Yet, in my studies I have also found that the company compared the performance of its locomotive stock with that of other companies frequently. Indeed, by the 1860s I am aware that this was a regularly undertaken exercise.[3] The implication is, therefore, that not only was the Locomotive Department where cost accounting developed on the L&SWR, but it was where it was to be found in the elsewhere emergent industry.

Notably, the first case of comparison mentioned in the L&SWR Locomotive Committee minute book came on the 24th April 1840 at the Locomotive Committee, only a year and a half after the L&SWR had started operating. This was comparison of the costs of the L&SWR’s motive power with that of the London and Birmingham (L&BR) and Grand Junction Railways (GJR).[4] The letter, which informed the committee of this information, came from Edward Bury, the Locomotive Superintendent of the London and Birmingham Railway since 1838.[5] What was contained in the letter is unknown, however, it is most likely to been the cost of locomotive operation per train mile.

Therefore, this first comparison allows a number of conclusions to be made about early railways’ cost and management accounting. Firstly, statistical measurement of locomotive operating performance would have to be the same on different railway companies for informative comparisons to be made between them. Therefore, this reveals that the L&B, GJR and L&SWR, were collecting the same sorts of information relating to locomotive operation.

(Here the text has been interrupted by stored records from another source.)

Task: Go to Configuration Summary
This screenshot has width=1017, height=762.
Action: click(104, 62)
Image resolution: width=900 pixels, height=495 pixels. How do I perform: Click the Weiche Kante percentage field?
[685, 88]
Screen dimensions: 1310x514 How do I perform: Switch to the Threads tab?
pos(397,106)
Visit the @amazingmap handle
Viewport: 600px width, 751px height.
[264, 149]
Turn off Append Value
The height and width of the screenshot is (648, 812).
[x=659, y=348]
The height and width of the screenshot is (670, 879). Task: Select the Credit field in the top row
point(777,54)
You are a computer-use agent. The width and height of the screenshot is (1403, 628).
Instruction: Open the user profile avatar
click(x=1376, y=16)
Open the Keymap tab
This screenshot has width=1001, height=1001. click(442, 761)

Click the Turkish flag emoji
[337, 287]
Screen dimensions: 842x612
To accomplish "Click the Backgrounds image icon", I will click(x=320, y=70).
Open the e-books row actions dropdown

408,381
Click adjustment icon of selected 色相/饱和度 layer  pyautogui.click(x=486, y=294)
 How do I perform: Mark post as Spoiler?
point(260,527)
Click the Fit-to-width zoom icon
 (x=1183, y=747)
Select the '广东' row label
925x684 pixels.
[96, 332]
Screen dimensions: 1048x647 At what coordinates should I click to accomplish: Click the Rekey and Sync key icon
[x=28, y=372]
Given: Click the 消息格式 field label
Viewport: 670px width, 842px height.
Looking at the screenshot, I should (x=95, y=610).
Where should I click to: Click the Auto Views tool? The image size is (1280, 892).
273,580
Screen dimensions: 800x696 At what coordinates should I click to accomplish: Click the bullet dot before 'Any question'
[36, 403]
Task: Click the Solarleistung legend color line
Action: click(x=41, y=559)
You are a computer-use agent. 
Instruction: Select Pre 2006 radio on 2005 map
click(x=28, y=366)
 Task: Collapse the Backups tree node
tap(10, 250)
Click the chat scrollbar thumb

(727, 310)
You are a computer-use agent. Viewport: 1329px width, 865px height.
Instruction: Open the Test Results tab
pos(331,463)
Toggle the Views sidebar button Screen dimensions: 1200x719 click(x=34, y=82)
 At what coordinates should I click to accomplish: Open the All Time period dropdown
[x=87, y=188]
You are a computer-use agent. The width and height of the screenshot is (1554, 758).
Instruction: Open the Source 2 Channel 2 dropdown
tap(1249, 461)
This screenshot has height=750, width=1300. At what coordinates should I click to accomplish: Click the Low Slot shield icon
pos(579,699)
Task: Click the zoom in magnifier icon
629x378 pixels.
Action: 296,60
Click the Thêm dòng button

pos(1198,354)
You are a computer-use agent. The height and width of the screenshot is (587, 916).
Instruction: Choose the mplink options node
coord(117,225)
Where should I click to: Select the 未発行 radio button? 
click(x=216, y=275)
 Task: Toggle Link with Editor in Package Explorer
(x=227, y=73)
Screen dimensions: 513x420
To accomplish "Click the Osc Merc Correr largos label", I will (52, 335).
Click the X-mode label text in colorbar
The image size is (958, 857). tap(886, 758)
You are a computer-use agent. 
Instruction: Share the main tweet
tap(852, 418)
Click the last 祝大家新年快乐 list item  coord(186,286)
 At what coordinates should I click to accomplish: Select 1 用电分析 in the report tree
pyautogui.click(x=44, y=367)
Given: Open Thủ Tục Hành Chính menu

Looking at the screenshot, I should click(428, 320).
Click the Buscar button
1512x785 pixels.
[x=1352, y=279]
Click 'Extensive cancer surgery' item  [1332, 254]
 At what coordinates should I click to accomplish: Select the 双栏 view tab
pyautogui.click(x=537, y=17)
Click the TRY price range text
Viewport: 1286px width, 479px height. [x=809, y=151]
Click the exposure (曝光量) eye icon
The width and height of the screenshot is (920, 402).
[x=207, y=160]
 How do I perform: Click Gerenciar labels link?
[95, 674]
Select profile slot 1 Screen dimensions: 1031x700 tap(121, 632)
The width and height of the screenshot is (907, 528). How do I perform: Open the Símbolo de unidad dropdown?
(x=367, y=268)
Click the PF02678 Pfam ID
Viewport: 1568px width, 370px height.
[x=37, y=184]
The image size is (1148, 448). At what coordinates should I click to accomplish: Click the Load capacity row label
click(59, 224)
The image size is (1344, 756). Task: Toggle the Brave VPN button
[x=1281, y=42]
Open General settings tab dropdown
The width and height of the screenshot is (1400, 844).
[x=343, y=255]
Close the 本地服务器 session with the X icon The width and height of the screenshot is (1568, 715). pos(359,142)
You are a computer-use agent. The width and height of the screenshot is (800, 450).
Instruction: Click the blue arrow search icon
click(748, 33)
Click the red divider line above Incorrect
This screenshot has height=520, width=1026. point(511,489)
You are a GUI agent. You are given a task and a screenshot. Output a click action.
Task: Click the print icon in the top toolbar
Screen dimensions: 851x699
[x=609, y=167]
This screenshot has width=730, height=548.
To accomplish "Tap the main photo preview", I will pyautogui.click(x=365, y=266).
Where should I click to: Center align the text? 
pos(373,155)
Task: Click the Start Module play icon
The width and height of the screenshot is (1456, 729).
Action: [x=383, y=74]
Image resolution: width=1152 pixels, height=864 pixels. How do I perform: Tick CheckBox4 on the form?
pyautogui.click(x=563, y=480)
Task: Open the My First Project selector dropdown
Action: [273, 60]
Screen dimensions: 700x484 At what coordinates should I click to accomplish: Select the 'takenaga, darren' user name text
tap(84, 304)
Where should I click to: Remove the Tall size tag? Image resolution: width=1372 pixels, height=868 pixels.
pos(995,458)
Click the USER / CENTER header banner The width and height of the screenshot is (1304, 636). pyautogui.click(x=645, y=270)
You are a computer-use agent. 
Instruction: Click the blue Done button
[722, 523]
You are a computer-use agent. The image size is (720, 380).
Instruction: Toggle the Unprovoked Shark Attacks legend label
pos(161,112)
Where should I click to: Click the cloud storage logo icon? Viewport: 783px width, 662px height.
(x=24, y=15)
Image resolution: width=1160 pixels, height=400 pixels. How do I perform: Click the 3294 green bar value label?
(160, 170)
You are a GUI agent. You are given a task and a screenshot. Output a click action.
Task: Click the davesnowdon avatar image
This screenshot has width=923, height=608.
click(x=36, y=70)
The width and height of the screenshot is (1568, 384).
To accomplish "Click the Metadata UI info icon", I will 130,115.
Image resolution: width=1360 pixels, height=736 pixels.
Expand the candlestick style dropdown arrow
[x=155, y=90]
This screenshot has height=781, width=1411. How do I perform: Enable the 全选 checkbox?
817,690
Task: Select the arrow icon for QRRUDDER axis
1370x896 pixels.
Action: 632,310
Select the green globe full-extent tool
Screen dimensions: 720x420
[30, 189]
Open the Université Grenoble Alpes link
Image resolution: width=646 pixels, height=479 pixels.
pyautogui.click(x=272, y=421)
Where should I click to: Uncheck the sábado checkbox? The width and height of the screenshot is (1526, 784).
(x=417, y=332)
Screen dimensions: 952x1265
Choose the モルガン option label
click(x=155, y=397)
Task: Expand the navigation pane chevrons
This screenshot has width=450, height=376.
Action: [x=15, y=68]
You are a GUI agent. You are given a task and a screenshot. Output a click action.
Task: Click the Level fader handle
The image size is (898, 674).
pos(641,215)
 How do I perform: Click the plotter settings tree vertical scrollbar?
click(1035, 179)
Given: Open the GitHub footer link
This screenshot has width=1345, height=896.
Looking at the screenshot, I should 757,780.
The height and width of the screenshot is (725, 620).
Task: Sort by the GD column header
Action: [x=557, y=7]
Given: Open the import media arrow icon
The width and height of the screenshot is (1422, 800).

However, when this process of statistical uniformity amongst railway companies began is unknown. In Bury’s letter to Joseph Woods he stated that the results presented were from the ‘half year ending December 1839.’[6] This either means that the origin of the L&SWR formulation of cost accounting can be found in universal norms that were widely known when it started operating, or, it was part of an industry-wide formulation process, whereby different locomotive department chiefs collaborated to lay down a particular set of performance measures. Whatever the answer is, it is clear that these standards developed very quickly within the industry.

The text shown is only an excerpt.